Manaus – Um vídeo que circula nas redes sociais nesta terça-feira (7/4) expõe o cenário de desespero e precariedade enfrentado por gestantes e seus acompanhantes na Maternidade Ana Braga, a maior unidade da rede estadual de saúde do Amazonas. Nas imagens, um homem, visivelmente indignado, denuncia a falta de infraestrutura e o que classifica como descaso administrativo na unidade gerida pelo Governo do Estado.
O registro começa com um embate entre o acompanhante e um funcionário da unidade. Ao ser questionado sobre a gravação, o homem rebate prontamente: “Pode sim, porque você é um funcionário público. Aqui é uma instituição pública!”.
A revolta, no entanto, vai além do direito de imagem. O denunciante afirma que sua esposa recebeu alta médica sem que a família fosse sequer comunicada ou consultada. “Deram alta para minha esposa aqui, ó, sem a gente saber. Estamos desde as 4h30 da tarde aqui”, desabafa, enquanto percorre os corredores da maternidade.
Calor e Falta de Leitos
Ao caminhar pela unidade, o vídeo revela cenas que já se tornaram comuns no cotidiano da saúde pública amazonense: corredores lotados e mulheres em estágios avançados de gravidez aguardando atendimento em bancos comuns.
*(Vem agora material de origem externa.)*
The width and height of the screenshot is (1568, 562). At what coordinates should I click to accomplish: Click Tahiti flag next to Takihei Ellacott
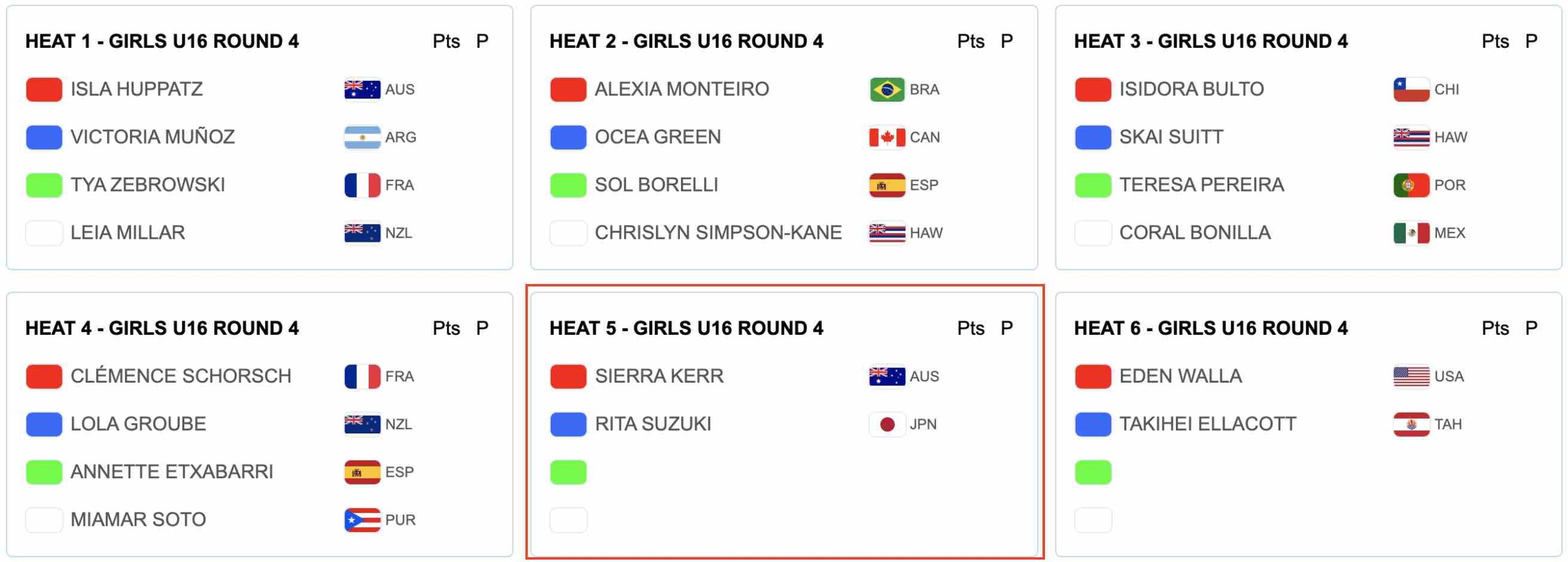1411,424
“Um monte de mãezinha aqui querendo ter filho… essa sala aqui não tem ar-condicionado, quente… não tem leito. Uma pouca vergonha isso aqui!”, exclama o homem no vídeo.
Ao fundo, é possível ouvir o relato de outra paciente que confirma a confusão administrativa: “Deram alta para mim e eu nem sabia que tinham tirado meu nome”.
Responsabilidade Governamental
A Maternidade Ana Braga é de responsabilidade direta da Secretaria de Estado de Saúde (SES-AM). Como unidade de referência para partos de alta complexidade, a unidade deveria oferecer suporte e atendimento humanizado, além da infraestrutura adequada, conforme preconiza o SUS.
Entretanto, as queixas de calor excessivo por falta de manutenção nos sistemas de climatização, falta de leitos adequados e a superlotação indicam uma falha crônica na gestão de recursos pelo Governo do Amazonas. A falta de leitos, por exemplo, obriga mulheres em trabalho de parto a aguardarem em condições insalubres, aumentando os riscos para a saúde da mãe e do bebê.
Até o fechamento desta matéria, a SES-AM não havia se pronunciado oficialmente sobre o caso específico registrado no vídeo ou sobre a previsão de reparos no sistema de ar-condicionado da unidade. O espaço permanece aberto.